In the original staffing model, we required the following number of people on duty for the seven days of the week: 20, 16, 13, 16, 19, 14, and 12. Let's change the second day requirement from 16 to 12 and the third day's requirement from 13 to 18. Incorporating this change into the model, we have:
MODEL:
SETS:
DAYS: REQUIRED, START;
ENDSETS
DATA:
DAYS = MON TUE WED THU FRI SAT SUN;
REQUIRED = 20 12 18 16 19 14 12;
ENDDATA
MIN = @SUM( DAYS( I): START( I));
@FOR( DAYS( J):
@SUM( DAYS( I) | I #LE# 5:
START( @WRAP( J - I + 1, 7)))
>= REQUIRED( J)
);
END
After making this modest change and re-solving, we no longer have a pure integer solution. In fact, all the START variables are now fractional as the following, abbreviated solution report shows:
Global optimal solution found.
Objective value: 23.66667
Infeasibilities: 0.000000
Total solver iterations: 5
Elapsed runtime seconds: 0.03
Model Class: LP
Variable Value Reduced Cost
START( MON) 9.666667 0.000000
START( TUE) 2.000000 0.000000
START( WED) 1.666667 0.000000
START( THU) 5.666667 0.000000
START( FRI) 0.000000 0.000000
START( SAT) 4.666667 0.000000
START( SUN) 0.000000 0.3333333
In this particular model, we can always round the solution up and remain feasible. (In most models, we won't tend to be as lucky. Rounding the continuous solution in one direction or the other can lead to an infeasible solution.) There may be some extra staff on some of the days, but, by rounding up, we will never have a day without enough staff. Rounding the continuous solution up gives an objective of 10+2+2+6+5=25 employees.
Now, let's apply integer programming to the revised staffing model. First, we will need to use the @GIN function to make the START variables general integers.

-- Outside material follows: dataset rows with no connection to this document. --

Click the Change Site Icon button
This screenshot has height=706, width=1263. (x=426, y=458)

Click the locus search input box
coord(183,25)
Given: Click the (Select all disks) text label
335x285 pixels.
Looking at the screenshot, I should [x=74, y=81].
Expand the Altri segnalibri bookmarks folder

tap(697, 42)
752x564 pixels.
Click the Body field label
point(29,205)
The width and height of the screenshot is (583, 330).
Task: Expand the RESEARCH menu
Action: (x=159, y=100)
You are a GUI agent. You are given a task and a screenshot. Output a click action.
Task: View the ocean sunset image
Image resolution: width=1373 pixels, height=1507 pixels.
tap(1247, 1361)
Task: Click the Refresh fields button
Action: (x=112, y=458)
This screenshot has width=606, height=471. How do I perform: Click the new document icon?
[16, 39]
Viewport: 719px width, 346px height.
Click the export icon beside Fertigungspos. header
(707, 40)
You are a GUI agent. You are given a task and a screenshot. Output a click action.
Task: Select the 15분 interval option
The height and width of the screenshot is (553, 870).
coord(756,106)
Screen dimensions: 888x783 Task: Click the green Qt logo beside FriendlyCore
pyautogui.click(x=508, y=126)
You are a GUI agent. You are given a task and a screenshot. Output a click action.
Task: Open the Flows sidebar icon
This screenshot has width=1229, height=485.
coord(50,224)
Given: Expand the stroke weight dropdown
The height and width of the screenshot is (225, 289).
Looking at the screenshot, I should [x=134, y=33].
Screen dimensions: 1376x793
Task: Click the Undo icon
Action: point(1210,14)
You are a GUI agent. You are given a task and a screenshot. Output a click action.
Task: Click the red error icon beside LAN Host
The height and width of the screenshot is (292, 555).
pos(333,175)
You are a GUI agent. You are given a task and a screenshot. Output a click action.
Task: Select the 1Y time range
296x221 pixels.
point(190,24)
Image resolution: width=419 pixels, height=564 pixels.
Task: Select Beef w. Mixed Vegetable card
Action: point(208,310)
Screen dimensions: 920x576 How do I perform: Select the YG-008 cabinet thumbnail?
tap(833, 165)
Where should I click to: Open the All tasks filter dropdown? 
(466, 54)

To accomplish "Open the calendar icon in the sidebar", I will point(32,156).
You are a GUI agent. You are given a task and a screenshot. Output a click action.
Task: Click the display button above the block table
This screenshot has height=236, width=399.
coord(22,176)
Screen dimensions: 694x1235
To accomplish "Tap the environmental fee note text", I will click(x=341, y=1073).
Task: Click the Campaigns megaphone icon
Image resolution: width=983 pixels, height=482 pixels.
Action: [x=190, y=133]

We could do this by adding the following to our model:
@GIN( @START( MON));
@GIN( @START( TUE));
@GIN( @START( WED));
@GIN( @START( THU));
@GIN( @START( FRI));
@GIN( @START( SAT));
@GIN( @START( SUN));
However, an easier approach would be to embed the @GIN function in an @FOR function, so we can apply @GIN to each member of START using the single statement:
@FOR( DAYS( I): @GIN( START( I)));
This new statement says, for each day of the week, make the variable corresponding to the number of people to start on that day a general integer variable.
After inserting this @FOR statement at the end of our model and reoptimizing, we get the pure integer solution:
Global optimal solution found.
Objective value: 24.00000
Objective bound: 24.00000
Infeasibilities: 0.000000
Extended solver steps: 0
Total solver iterations: 11
Elapsed runtime seconds: 0.03
Model Class: PILP
Variable Value Reduced Cost
START( MON) 10.00000 1.000000
START( TUE) 2.000000 1.000000
START( WED) 1.000000 1.000000
START( THU) 6.000000 1.000000
START( FRI) 0.000000 1.000000
START( SAT) 5.000000 1.000000
START( SUN) 0.000000 1.000000
Note that the objective of 24 beats the objective of 25 obtained by rounding. Thus, had we gone with the rounded solution, we would have hired one more employee than required.